By Brent A. Metfessel MD

Dr. MetfesselThe Patient Protection and Affordable Care Act (ACA), affirmed after the November 7th 2012 presidential election, includes a number of policies and potential projects with the aim of improving quality of care while reducing costs – or at least greatly slowing increases in health care costs from year to year.

Included in this effort are CMS payment incentives for providers that can show care patterns that meet the goals of high quality, cost-efficient care.

HHS and ACOs 

On March 31, 2011, the Department of Health and Human Services (HHS) released a set of proposed new rules to aid clinicians, hospitals, and other health facilities and providers to improve coordination of care for Medicare patients using a model known as Accountable Care Organizations (ACOs). ACOs that are shown to lower health care cost growth while meeting CMS quality benchmarks, including measures of patient/caregiver experience of care, care coordination, patient safety, preventive health, and health of high-risk populations, will receive incentive payments as part of the Medicare Shared Savings Program.

But, in some proposed models ACOs may also be held accountable for shared losses.

Care Co-ordination

Coordination of care means that hospitals, physician offices, and other providers have a complete record of patients’ episodes of care, including diagnostic tests, procedures, and medication information.  This potentially would decrease extra costs from unnecessary duplication of services as well as reducing medical errors from incomplete understanding of the patients’ illness histories and medical care provided.

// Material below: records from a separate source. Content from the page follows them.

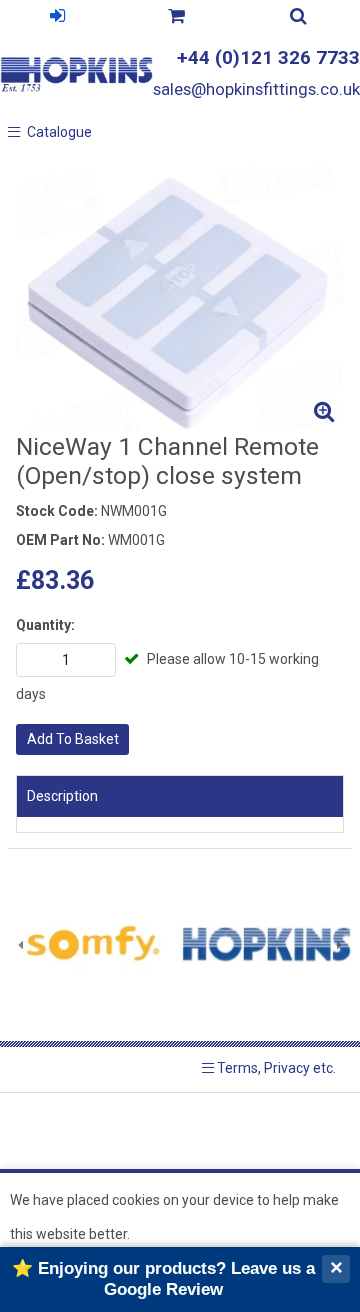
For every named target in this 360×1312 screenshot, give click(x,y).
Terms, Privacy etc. (275, 1068)
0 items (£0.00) (177, 18)
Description (62, 796)
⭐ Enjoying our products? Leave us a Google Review (163, 1278)
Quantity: (45, 625)
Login (58, 18)
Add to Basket (73, 739)
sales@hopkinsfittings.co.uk (256, 89)
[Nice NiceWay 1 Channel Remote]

It is also believed that better coordination of care may prevent 30-day hospital readmissions (which occur for nearly one in five Medicare discharges), since needed post-discharge care would be more readily obtainable with more aggressive care coordination.

Medicare patients in ACOs, however, would still be allowed to see providers outside of the ACO, and proposals exist to prevent physicians in ACOs from being penalized for patients with a greater illness severity or complexity.

According to a CMS analysis, ACOs may result in Medicare savings of up to $960 million over three years.  Although the Affordable Care Act’s ACO provisions primarily target Medicare beneficiaries, private insurers are also beginning to create care models based on the accountable care paradigm.  Insurers could offer similar incentives to the ACO model described above, and which might include features such as performance based contracting or tiered benefit models that favor physicians who score highly on care quality and cost-efficiency measures.

Balance

Only the Beginning

ACOs and other implementations of the accountable care paradigm, however, are in their beginning stages, with a number of pilots around the country currently being conducted to more fully evaluate the concept, and there still is some controversy over the best way to achieve these goals. It is a continuing balancing act.

The critical point here is that in all likelihood, with the advent of the ACA and other initiatives, stemming the upward tide of medical cost increases becomes an even higher priority, and no matter what the final models will look like, the success of any of the models requires a high level of care coordination – requiring information systems that are fully compatible and allow seamless and errorless transmission of information between sites of service and the various providers that can be involved in patient care.

More:

  1. Ground Breaking Book Explains Why Accountable Care Organizations May Be the Answer the Health Care Industry Has Been Seeking!
  2. Evaluating ACOs at Mid-Launch
  3. How Using a ‘Scorecard’ Can Smooth Your Hospital’s Transition to a Population Health-Based Reimbursement Model
  4. Doubting the Accountable Care Organization B-Model

Assessment

Thus, wherever a patient goes for care, all the information needed to provide high-quality and cost-efficient care is immediately available.

References

Feds Take Critical Look at Meaningful Use Payments”, InformationWeek Healthcare, October 24, 2012.  http://www.informationweek.com/healthcare/policy/feds-take-critical-look-at-meaningful-us/240009661 [Accessed on November 2, 2012].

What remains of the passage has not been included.